Negative dentries, 20 years later [LWN.net]

Negative dentries, 20 years later

Posted Apr 11, 2022 21:48 UTC (Mon) by nybble41 (subscriber, #55106) [Link] (1 responses)

> a solution could be to, instead of storing the name of the nonexistent file, storing the name of the existent files preceding and following the existent file

I like this. Automatically bounded, and you can potentially answer many queries with a single negative range. You could even reuse the positive dentries for the preceding and following files, so long as you can ensure they won't be freed prematurely, further reducing RAM requirements.

The main drawback seems to me to be that the current filesystem APIs don't provide the preceding and following files in response to failed lookups—which could be changed—and, more importantly, that some filesystems may not be able to provide this information within acceptable performance parameters. For example, consider a FUSE filesystem like <https://pypi.org/project/simple-httpfs/> which only responds to requests for specific paths and can't be enumerated to find the preceding and following positive entries. (And even if it could, that information could be obsolete before the query finishes; this can even affect simple non-range negative dentries but storing ranges, including names not directly queried, would make it worse.)

One can imagine using a mix of ranges where filesystem support exists and simple negative entries where it doesn't, but then we still need to solve the original problem. Or we could just not cache negative lookups from filesystems that can't provide ranges, but that has its own drawbacks.

Negative dentries, 20 years later

Posted Apr 12, 2022 11:37 UTC (Tue) by grawity (subscriber, #80596) [Link]

some filesystems may not be able to provide this information within acceptable performance parameters. For example, consider a FUSE filesystem like <https://pypi.org/project/simple-httpfs/>

I think you would have the same problem with ordinary network filesystems like NFS/SMB when accessing a directory where you have +x but not +r. The server knows the nearest two files in that directory, but the client doesn't have the permissions to know that.

Negative dentries, 20 years later

Posted Apr 11, 2022 21:49 UTC (Mon) by NYKevin (subscriber, #129325) [Link] (11 responses)
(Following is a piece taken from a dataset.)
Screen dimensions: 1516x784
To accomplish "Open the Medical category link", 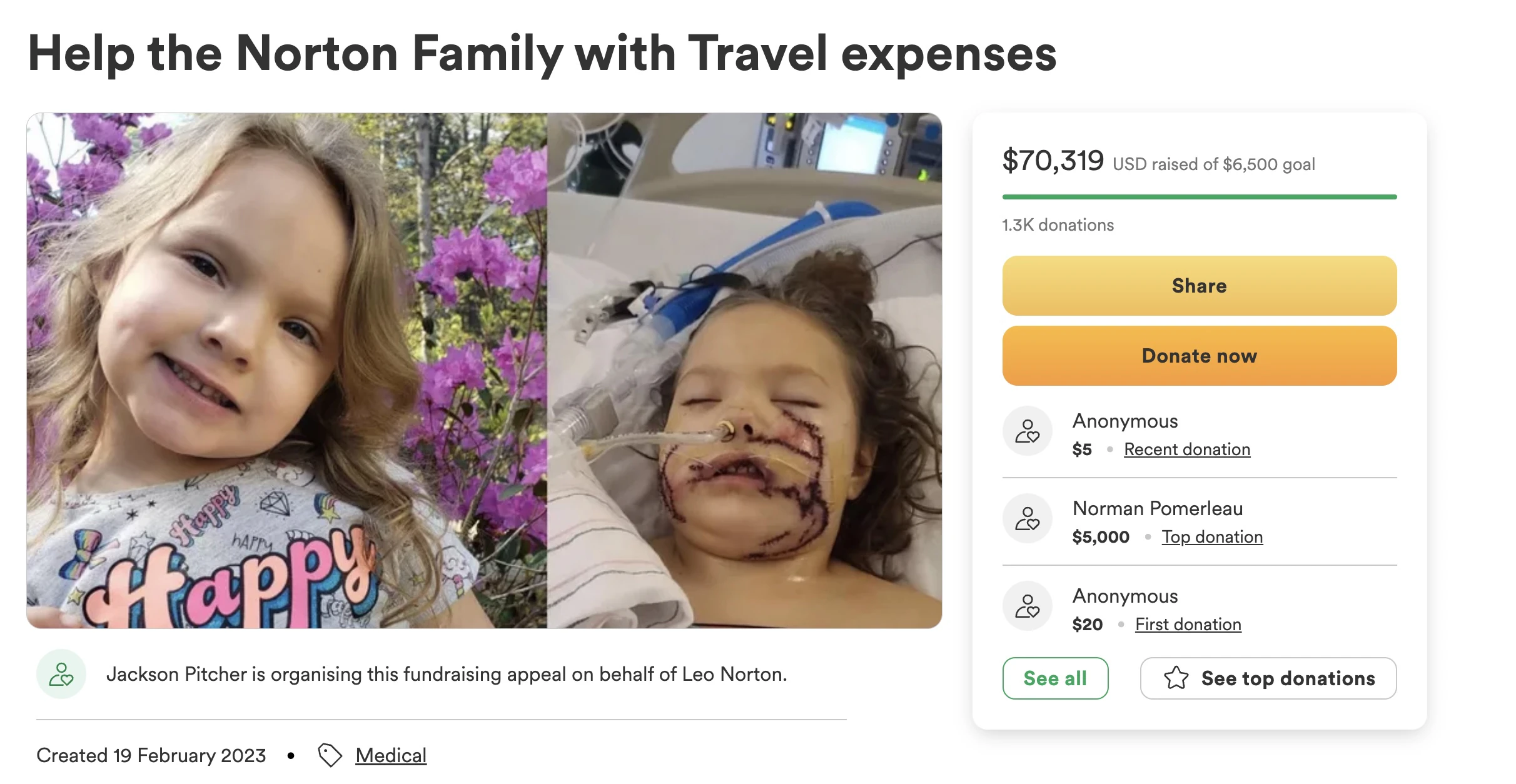I will 391,756.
It is my understanding that the dentry cache is currently non-exhaustive, that is, it does not contain every dentry in a given directory, but only those that have been recently accessed. I'm not clear on how you would go about creating negative dentry ranges in a non-exhaustive cache. I can think of a few ways to do it, but they all seem obviously terrible to me:

1. Make the dentry cache exhaustive; scan and pre-cache the entire directory when you want to cache any individual dentry. On ext4 and other modern FS's, this will result in hilariously large caches in some cases, because directories are allowed to have a very large number of entries. Also, the scan will take a long time to complete.
2. Scan the directory once every time a failed lookup occurs, and make a negative dentry for the range surrounding that failed lookup. This slows down failed lookups by potentially quite a lot, especially on filesystems where dentries are not sorted in any convenient way (e.g. most if not all versions of FAT, ext2).
3. Scan the directory once every time a successful lookup occurs, and make negative dentries for the two ranges adjacent to the successful lookup. This is subject to most of the same problems as (2), except that it slows down successful lookups instead of failed lookups.
4. Periodically identify directories that have a lot of cached negative dentries, scan them, and coalesce their negative dentries into ranges. But it would be far simpler to just expire the negative dentries which have not been recently used; a negative dentry does not correspond to anything on disk, and so negative dentries are always clean and can be unceremoniously discarded without disk access (i.e. discarding is very fast compared to scanning).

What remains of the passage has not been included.